*Activités proposées:*
a) Indiquez si chacun des énoncés suivants concorde avec l’extrait choisi. (i) Au cours d’une dispute, la réponse est une nécessité qui structure le conflit. (ii) Le droit de répondre n’existe que dans les conflits discursifs. (iii) Le silence de la personne dont le discours a été manipulé revient à donner raison à l’adversaire. Pour chaque énoncé, répondez par oui ou par non et citez textuellement les mots décisifs de l’extrait.
b) Recopiez le passage de l’extrait choisi qui va de « Centration sur la » jusqu’à « raison à l’adversaire. » inclus.

*Extrait choisi:*
——————
Centration sur la réponse

Il est une autre règle qui témoigne de l’aspect extrêmement interactif d’un conflit discursif : le droit ou même le devoir de répondre. Comme lors de chaque communication verbale, les interlocuteurs ont ce droit, mais au cours d’une dispute la réponse est une nécessité qui structure le conflit. Si la personne dont le discours a été manipulé reste silencieuse c’est comme si elle donnait raison à l’adversaire.
——————
[Entrées de données recueillies]
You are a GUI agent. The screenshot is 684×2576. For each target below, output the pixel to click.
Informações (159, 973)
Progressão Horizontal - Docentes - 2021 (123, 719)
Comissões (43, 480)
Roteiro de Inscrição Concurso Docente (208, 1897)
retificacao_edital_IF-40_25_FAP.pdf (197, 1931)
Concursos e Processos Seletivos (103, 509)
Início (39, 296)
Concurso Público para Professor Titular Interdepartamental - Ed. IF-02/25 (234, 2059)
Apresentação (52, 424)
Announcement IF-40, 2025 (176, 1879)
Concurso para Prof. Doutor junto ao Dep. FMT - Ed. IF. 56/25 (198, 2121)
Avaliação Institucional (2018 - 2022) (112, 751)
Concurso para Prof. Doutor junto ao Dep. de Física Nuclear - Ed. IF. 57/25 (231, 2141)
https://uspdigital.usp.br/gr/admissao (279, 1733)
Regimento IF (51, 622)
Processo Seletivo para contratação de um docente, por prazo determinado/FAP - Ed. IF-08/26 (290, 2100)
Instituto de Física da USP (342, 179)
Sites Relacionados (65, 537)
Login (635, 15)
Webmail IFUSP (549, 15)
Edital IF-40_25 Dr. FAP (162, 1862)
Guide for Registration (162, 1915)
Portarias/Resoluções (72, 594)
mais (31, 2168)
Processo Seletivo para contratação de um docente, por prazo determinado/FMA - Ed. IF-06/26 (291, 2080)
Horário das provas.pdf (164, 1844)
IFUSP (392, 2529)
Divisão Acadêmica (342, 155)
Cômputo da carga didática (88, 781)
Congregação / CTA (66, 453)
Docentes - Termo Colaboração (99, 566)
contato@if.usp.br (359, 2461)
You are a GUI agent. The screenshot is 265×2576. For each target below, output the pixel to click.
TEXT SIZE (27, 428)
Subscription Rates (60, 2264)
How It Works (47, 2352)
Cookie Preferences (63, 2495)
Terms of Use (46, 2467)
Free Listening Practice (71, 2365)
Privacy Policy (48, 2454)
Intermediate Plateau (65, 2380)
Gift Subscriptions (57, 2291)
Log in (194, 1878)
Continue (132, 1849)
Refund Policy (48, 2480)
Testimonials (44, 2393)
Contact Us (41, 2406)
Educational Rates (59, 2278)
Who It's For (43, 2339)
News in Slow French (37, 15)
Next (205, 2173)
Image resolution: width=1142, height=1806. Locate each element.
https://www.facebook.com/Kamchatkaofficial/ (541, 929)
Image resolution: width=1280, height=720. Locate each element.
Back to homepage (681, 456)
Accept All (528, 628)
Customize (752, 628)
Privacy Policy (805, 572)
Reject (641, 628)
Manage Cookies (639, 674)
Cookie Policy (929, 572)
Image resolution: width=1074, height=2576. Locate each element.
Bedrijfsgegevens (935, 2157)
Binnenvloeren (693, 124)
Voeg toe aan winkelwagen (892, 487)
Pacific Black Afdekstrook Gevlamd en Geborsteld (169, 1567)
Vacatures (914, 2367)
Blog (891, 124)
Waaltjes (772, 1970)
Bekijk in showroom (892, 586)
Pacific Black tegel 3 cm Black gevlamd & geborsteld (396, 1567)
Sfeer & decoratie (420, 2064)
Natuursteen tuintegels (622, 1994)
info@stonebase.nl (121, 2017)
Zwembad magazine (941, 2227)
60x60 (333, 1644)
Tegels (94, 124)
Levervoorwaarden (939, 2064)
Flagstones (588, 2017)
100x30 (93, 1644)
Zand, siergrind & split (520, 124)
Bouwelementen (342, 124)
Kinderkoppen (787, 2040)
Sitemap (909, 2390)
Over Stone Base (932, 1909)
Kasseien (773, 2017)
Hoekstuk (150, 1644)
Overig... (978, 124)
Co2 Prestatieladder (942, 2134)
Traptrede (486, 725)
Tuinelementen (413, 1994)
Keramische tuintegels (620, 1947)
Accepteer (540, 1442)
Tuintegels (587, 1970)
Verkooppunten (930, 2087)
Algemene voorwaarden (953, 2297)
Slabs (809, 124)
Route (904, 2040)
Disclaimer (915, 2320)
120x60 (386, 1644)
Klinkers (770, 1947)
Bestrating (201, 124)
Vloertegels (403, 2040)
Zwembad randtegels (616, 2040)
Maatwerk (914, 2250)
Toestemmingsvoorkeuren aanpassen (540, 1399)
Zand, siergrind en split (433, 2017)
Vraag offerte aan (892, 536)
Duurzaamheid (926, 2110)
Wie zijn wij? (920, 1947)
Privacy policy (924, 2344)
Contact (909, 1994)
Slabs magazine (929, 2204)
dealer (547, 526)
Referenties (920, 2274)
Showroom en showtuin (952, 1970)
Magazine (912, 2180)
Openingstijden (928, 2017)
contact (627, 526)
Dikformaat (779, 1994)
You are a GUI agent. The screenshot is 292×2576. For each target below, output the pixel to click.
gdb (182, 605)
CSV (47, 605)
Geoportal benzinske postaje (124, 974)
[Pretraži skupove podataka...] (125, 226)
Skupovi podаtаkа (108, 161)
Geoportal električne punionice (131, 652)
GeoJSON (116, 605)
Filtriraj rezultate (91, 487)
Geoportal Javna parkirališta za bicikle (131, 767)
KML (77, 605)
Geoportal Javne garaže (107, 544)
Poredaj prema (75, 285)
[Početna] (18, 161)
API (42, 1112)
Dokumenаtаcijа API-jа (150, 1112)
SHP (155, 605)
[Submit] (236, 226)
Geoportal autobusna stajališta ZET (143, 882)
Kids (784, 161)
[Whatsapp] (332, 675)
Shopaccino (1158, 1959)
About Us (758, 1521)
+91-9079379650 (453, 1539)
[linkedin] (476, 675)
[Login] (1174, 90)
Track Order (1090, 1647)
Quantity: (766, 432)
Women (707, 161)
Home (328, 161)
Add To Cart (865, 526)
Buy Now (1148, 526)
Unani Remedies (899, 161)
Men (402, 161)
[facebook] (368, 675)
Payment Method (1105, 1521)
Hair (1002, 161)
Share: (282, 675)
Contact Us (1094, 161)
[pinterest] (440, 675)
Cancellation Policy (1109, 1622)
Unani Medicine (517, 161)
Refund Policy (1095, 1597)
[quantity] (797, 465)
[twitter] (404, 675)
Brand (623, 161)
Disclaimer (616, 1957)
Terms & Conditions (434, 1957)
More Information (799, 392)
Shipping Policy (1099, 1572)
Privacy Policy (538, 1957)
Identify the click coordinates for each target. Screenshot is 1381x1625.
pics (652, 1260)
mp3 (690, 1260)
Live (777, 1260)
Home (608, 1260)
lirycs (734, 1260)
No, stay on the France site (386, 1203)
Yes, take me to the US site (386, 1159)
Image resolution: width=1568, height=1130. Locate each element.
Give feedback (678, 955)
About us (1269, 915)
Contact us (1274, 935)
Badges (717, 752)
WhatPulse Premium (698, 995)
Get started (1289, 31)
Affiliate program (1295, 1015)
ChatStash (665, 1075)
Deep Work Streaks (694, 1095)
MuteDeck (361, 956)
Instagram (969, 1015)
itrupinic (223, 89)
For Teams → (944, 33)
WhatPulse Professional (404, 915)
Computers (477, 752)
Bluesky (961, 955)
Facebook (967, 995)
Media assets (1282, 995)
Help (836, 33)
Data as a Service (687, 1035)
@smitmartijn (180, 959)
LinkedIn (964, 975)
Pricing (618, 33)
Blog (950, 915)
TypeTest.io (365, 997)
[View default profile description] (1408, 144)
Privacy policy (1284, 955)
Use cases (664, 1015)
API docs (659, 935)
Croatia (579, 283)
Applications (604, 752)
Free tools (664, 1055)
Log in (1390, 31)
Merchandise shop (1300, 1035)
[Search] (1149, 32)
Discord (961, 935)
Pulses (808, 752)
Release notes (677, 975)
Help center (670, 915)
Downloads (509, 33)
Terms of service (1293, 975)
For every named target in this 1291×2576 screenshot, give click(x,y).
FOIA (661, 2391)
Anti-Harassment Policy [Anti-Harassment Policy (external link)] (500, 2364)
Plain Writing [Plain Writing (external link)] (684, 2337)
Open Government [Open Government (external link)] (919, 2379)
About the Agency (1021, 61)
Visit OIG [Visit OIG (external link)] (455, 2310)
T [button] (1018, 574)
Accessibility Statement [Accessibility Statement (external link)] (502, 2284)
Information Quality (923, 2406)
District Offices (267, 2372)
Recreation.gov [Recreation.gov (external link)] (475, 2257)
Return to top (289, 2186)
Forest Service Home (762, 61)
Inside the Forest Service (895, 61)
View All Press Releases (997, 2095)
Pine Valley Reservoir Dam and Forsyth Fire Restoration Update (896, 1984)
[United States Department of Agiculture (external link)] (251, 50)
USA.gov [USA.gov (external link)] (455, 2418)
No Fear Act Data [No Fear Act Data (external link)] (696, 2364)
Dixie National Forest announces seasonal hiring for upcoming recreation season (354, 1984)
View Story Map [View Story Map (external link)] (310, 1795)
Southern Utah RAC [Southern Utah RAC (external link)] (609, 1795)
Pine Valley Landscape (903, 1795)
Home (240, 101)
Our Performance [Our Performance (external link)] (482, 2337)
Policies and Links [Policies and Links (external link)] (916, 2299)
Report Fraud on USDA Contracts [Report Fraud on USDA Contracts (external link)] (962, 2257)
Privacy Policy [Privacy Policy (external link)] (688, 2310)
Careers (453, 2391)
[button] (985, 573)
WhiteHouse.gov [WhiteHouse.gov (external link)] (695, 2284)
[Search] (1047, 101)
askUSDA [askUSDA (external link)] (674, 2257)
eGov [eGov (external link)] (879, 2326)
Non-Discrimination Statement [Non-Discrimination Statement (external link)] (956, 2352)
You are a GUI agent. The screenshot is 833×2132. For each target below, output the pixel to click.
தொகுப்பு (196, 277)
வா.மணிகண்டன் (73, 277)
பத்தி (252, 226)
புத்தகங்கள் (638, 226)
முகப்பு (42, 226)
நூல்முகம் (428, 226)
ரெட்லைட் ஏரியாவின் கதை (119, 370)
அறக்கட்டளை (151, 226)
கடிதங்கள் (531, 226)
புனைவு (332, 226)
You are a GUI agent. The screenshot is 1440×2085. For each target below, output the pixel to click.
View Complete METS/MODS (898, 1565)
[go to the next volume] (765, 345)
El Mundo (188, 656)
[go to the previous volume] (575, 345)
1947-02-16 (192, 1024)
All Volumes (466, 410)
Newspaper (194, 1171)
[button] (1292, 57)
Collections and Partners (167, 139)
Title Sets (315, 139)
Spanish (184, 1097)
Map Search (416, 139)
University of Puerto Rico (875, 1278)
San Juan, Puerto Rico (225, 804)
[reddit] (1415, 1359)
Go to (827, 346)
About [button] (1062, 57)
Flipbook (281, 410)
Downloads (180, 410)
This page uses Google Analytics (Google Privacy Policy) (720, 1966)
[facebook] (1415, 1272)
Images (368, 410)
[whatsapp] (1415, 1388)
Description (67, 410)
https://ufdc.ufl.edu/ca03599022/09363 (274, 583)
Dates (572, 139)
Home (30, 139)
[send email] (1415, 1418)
——————
*Corrigé:*
a)
(i) Oui : « au cours d’une dispute la réponse est une nécessité qui structure le conflit ».
(ii) Non : « Comme lors de chaque communication verbale, les interlocuteurs ont ce droit ».
(iii) Oui : « c’est comme si elle donnait raison à l’adversaire ».

b)
Centration sur la réponse

Il est une autre règle qui témoigne de l’aspect extrêmement interactif d’un conflit discursif : le droit ou même le devoir de répondre. Comme lors de chaque communication verbale, les interlocuteurs ont ce droit, mais au cours d’une dispute la réponse est une nécessité qui structure le conflit. Si la personne dont le discours a été manipulé reste silencieuse c’est comme si elle donnait raison à l’adversaire.